De toda forma, Sapolsky alcança seu grande objetivo: mostrar como o comportamento é uma característica tipicamente animal, regida pelas leis da biologia e da física. Comporte-se consegue mostrar como o cérebro é subdivido para executar funções específicas e como essas funções evoluíram levando o cérebro à se adaptar para lidar com todo um sistema social que não existia no passado, assim como a genética e química podem alterar seu funcionamento. Além do insight biológico, Sapolsky também contribui para o debate filosófico a cerca da consciência, alinhando-se com o pensamento moderno de que, a consciência existe, não como algo a priori, mas que é fruto da experiência do indivíduo. Nessa camada entre filosofia e biologia, Sapolsky também discute de maneira muito charmosa, se o altruísmo ou mesmo o livre arbítrio, existem de fato ou se são apenas fruto de interações internas do nosso cérebro, que evoluíram para sempre garantir retorno positivo para o indivíduo.
Levando em conta os problemas que eu já citei, devemos tomar cuidado com essa ideia de que o funcionamento de cada região pode ser bem determinado, ao ponto do comportamento poder ser previsto. Dito tudo isso, se você é um curioso sobre o comportamento, Comporte-se vale e muito a viagem. Entender como funciona o comportamento biologicamente, é essencial para entendermos melhor como se dá o avanço da humanidade. Embora impossível de prever (pelo menos assim parece até o momento), nosso comportamento é basicamente o típico comportamento primata, engendrado numa teia complexa de interações sociais, ainda assim, simplesmente buscamos recursos nos aliando com nosso grupo em oposição a grupos externos!

• INFORMAÇÕES FORNECIDAS:
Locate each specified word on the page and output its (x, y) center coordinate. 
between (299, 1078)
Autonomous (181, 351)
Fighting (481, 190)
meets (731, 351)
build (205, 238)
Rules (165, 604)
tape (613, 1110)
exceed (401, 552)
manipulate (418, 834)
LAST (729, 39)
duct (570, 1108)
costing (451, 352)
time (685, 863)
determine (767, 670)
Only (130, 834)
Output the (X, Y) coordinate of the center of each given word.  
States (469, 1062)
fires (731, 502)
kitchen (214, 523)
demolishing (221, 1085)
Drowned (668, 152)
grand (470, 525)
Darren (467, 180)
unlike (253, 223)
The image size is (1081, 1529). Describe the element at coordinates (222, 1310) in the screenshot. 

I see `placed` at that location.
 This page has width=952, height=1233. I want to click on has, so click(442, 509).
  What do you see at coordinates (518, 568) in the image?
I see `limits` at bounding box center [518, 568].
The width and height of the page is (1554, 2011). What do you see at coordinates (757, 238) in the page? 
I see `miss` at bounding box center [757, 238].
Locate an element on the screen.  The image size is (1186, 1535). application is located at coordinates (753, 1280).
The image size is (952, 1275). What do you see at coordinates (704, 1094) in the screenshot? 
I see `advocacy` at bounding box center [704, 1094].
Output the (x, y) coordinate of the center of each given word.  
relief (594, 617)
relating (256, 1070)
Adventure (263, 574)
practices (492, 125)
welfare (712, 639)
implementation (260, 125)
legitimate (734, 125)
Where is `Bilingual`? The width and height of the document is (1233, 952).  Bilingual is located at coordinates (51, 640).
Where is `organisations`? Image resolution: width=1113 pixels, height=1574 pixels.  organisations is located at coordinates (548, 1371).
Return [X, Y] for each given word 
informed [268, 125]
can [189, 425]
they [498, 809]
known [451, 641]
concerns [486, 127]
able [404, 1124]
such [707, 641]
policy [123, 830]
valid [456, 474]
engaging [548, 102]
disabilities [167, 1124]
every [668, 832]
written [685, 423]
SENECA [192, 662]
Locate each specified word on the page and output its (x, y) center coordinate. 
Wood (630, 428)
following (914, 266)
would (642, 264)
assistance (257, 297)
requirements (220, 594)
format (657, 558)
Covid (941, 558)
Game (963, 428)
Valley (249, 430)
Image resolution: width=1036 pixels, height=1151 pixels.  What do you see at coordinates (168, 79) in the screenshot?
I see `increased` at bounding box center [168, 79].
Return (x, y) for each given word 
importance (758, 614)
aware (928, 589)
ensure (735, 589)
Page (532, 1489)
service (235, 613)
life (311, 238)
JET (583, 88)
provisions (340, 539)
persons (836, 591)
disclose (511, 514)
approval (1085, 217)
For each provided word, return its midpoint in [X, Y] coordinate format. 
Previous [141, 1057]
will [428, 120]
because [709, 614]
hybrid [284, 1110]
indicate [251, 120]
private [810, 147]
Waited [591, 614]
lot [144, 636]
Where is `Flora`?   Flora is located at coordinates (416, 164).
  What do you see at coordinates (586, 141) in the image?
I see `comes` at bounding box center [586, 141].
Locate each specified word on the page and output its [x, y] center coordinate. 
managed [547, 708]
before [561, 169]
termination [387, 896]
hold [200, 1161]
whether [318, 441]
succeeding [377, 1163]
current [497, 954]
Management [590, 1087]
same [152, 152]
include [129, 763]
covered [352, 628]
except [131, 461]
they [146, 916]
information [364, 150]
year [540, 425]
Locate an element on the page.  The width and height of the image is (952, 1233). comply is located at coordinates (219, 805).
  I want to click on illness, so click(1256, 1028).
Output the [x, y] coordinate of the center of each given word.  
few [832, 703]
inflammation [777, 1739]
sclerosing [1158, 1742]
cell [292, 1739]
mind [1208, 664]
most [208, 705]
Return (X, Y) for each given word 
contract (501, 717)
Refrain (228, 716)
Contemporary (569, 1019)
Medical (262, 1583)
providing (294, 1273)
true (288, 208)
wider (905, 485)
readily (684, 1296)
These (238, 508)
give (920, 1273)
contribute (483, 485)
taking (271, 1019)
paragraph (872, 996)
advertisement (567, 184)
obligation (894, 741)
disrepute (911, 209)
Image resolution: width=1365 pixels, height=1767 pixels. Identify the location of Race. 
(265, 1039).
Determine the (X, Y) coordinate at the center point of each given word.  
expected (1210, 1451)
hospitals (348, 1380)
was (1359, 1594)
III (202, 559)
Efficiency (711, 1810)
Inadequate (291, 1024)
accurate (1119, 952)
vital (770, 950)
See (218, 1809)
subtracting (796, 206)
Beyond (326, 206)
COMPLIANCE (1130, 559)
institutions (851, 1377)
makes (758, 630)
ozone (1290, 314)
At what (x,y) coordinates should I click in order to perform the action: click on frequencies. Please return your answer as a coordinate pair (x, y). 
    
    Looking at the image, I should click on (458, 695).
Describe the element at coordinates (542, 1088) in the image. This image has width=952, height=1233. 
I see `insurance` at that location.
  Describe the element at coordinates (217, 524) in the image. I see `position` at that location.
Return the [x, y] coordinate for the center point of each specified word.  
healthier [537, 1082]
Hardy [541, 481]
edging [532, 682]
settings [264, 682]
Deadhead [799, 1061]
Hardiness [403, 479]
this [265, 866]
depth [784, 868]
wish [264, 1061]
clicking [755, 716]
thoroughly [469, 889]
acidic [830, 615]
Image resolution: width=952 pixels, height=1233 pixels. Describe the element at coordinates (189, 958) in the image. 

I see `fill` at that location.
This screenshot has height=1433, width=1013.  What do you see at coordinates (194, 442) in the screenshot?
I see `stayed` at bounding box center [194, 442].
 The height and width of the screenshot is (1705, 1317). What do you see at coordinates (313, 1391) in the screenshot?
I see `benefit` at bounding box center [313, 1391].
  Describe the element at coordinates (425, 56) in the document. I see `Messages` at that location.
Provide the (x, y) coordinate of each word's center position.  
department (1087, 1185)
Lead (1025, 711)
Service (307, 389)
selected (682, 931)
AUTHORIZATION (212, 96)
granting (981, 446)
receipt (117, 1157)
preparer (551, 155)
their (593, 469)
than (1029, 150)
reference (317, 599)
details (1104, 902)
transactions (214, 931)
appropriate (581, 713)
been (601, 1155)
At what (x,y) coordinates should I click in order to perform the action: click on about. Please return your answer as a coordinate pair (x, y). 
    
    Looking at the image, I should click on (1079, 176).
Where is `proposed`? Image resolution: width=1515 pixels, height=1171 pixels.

• COMO FAZER: Atualize o trecho do texto sobre Comporte-se que começa nas palavras "Levando em conta" e vai até "a grupos externos!", inclusive, trocando "viagem" por "leitura". O material é separado do texto e não tem ligação com ele.

• RESULTADO:
Levando em conta os problemas que eu já citei, devemos tomar cuidado com essa ideia de que o funcionamento de cada região pode ser bem determinado, ao ponto do comportamento poder ser previsto. Dito tudo isso, se você é um curioso sobre o comportamento, Comporte-se vale e muito a leitura. Entender como funciona o comportamento biologicamente, é essencial para entendermos melhor como se dá o avanço da humanidade. Embora impossível de prever (pelo menos assim parece até o momento), nosso comportamento é basicamente o típico comportamento primata, engendrado numa teia complexa de interações sociais, ainda assim, simplesmente buscamos recursos nos aliando com nosso grupo em oposição a grupos externos!